Extract every line below, verbatim.

# Entries provided
══════

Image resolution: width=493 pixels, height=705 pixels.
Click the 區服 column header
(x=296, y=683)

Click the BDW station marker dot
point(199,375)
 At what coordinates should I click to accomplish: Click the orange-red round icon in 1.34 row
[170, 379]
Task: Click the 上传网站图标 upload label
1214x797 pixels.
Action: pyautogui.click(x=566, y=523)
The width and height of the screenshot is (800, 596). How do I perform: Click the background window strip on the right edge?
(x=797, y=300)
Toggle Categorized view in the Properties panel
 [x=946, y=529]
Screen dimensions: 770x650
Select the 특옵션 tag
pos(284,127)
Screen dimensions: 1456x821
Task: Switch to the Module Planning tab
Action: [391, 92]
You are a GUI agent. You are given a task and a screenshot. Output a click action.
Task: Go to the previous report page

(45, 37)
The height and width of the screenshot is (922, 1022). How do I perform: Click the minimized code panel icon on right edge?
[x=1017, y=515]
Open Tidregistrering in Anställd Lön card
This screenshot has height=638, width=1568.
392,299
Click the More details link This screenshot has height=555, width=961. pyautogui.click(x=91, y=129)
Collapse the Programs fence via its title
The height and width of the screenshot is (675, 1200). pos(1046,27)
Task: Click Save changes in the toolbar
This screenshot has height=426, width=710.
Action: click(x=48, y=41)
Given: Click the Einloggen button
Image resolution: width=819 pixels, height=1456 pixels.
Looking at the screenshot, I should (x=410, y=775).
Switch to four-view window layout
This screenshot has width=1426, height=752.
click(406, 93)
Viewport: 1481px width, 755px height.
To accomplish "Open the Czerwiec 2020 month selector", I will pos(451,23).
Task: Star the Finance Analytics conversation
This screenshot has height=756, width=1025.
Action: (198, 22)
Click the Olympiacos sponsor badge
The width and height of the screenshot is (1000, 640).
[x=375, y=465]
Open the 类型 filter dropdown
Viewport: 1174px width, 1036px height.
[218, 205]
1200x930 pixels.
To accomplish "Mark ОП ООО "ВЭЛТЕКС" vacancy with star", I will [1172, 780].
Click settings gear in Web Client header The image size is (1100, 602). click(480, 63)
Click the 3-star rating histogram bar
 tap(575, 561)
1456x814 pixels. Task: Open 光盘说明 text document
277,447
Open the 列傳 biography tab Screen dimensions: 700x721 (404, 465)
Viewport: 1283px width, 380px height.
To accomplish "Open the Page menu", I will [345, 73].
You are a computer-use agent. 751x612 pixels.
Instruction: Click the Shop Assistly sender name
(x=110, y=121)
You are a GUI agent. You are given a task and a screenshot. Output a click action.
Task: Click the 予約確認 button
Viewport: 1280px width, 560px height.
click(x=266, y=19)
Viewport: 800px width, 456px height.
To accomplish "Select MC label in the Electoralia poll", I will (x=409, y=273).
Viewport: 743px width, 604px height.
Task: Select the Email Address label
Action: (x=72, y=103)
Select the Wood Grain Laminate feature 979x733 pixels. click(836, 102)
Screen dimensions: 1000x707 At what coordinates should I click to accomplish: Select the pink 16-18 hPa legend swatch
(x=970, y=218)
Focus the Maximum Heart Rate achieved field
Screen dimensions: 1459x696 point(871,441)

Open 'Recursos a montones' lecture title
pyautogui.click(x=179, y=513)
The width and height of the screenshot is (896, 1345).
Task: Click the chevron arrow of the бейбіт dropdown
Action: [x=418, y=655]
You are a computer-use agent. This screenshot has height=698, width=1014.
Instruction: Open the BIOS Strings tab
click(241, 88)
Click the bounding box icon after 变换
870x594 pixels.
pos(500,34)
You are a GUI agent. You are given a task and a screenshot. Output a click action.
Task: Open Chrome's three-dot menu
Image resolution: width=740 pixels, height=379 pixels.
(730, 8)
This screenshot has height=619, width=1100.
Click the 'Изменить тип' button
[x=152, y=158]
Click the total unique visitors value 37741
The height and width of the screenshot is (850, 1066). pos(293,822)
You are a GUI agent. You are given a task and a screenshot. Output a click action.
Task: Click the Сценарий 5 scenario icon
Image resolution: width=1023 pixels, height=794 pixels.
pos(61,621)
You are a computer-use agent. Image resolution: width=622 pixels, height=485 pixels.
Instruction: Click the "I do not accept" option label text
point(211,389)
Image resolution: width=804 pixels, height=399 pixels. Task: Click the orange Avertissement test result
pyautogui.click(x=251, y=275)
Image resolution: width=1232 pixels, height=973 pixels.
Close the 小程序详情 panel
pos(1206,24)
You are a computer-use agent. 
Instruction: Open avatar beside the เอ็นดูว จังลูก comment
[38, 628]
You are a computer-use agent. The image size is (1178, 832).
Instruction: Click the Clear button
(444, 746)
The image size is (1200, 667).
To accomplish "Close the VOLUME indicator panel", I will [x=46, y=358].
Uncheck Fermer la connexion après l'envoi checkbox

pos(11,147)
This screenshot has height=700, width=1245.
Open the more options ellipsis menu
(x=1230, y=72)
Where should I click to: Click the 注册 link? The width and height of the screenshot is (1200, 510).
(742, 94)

══════

# Written response
Image resolution: width=493 pixels, height=705 pixels.
Click the 區服 column header
(x=296, y=683)

Click the BDW station marker dot
point(199,375)
 At what coordinates should I click to accomplish: Click the orange-red round icon in 1.34 row
[170, 379]
Task: Click the 上传网站图标 upload label
1214x797 pixels.
Action: pyautogui.click(x=566, y=523)
The width and height of the screenshot is (800, 596). How do I perform: Click the background window strip on the right edge?
(x=797, y=300)
Toggle Categorized view in the Properties panel
 [x=946, y=529]
Screen dimensions: 770x650
Select the 특옵션 tag
pos(284,127)
Screen dimensions: 1456x821
Task: Switch to the Module Planning tab
Action: [391, 92]
You are a GUI agent. You are given a task and a screenshot. Output a click action.
Task: Go to the previous report page

(45, 37)
The height and width of the screenshot is (922, 1022). How do I perform: Click the minimized code panel icon on right edge?
[x=1017, y=515]
Open Tidregistrering in Anställd Lön card
This screenshot has height=638, width=1568.
392,299
Click the More details link This screenshot has height=555, width=961. pyautogui.click(x=91, y=129)
Collapse the Programs fence via its title
The height and width of the screenshot is (675, 1200). pos(1046,27)
Task: Click Save changes in the toolbar
This screenshot has height=426, width=710.
Action: click(x=48, y=41)
Given: Click the Einloggen button
Image resolution: width=819 pixels, height=1456 pixels.
Looking at the screenshot, I should (x=410, y=775).
Switch to four-view window layout
This screenshot has width=1426, height=752.
click(406, 93)
Viewport: 1481px width, 755px height.
To accomplish "Open the Czerwiec 2020 month selector", I will pos(451,23).
Task: Star the Finance Analytics conversation
This screenshot has height=756, width=1025.
Action: (198, 22)
Click the Olympiacos sponsor badge
The width and height of the screenshot is (1000, 640).
[x=375, y=465]
Open the 类型 filter dropdown
Viewport: 1174px width, 1036px height.
[218, 205]
1200x930 pixels.
To accomplish "Mark ОП ООО "ВЭЛТЕКС" vacancy with star", I will [1172, 780].
Click settings gear in Web Client header The image size is (1100, 602). click(480, 63)
Click the 3-star rating histogram bar
 tap(575, 561)
1456x814 pixels. Task: Open 光盘说明 text document
277,447
Open the 列傳 biography tab Screen dimensions: 700x721 (404, 465)
Viewport: 1283px width, 380px height.
To accomplish "Open the Page menu", I will [345, 73].
You are a computer-use agent. 751x612 pixels.
Instruction: Click the Shop Assistly sender name
(x=110, y=121)
You are a GUI agent. You are given a task and a screenshot. Output a click action.
Task: Click the 予約確認 button
Viewport: 1280px width, 560px height.
click(x=266, y=19)
Viewport: 800px width, 456px height.
To accomplish "Select MC label in the Electoralia poll", I will (x=409, y=273).
Viewport: 743px width, 604px height.
Task: Select the Email Address label
Action: (x=72, y=103)
Select the Wood Grain Laminate feature 979x733 pixels. click(836, 102)
Screen dimensions: 1000x707 At what coordinates should I click to accomplish: Select the pink 16-18 hPa legend swatch
(x=970, y=218)
Focus the Maximum Heart Rate achieved field
Screen dimensions: 1459x696 point(871,441)

Open 'Recursos a montones' lecture title
pyautogui.click(x=179, y=513)
The width and height of the screenshot is (896, 1345).
Task: Click the chevron arrow of the бейбіт dropdown
Action: [x=418, y=655]
You are a computer-use agent. This screenshot has height=698, width=1014.
Instruction: Open the BIOS Strings tab
click(241, 88)
Click the bounding box icon after 变换
870x594 pixels.
pos(500,34)
You are a GUI agent. You are given a task and a screenshot. Output a click action.
Task: Open Chrome's three-dot menu
Image resolution: width=740 pixels, height=379 pixels.
(730, 8)
This screenshot has height=619, width=1100.
Click the 'Изменить тип' button
[x=152, y=158]
Click the total unique visitors value 37741
The height and width of the screenshot is (850, 1066). pos(293,822)
You are a GUI agent. You are given a task and a screenshot. Output a click action.
Task: Click the Сценарий 5 scenario icon
Image resolution: width=1023 pixels, height=794 pixels.
pos(61,621)
You are a computer-use agent. Image resolution: width=622 pixels, height=485 pixels.
Instruction: Click the "I do not accept" option label text
point(211,389)
Image resolution: width=804 pixels, height=399 pixels. Task: Click the orange Avertissement test result
pyautogui.click(x=251, y=275)
Image resolution: width=1232 pixels, height=973 pixels.
Close the 小程序详情 panel
pos(1206,24)
You are a computer-use agent. 
Instruction: Open avatar beside the เอ็นดูว จังลูก comment
[38, 628]
You are a computer-use agent. The image size is (1178, 832).
Instruction: Click the Clear button
(444, 746)
The image size is (1200, 667).
To accomplish "Close the VOLUME indicator panel", I will [x=46, y=358].
Uncheck Fermer la connexion après l'envoi checkbox

pos(11,147)
This screenshot has height=700, width=1245.
Open the more options ellipsis menu
(x=1230, y=72)
Where should I click to: Click the 注册 link? The width and height of the screenshot is (1200, 510).
(742, 94)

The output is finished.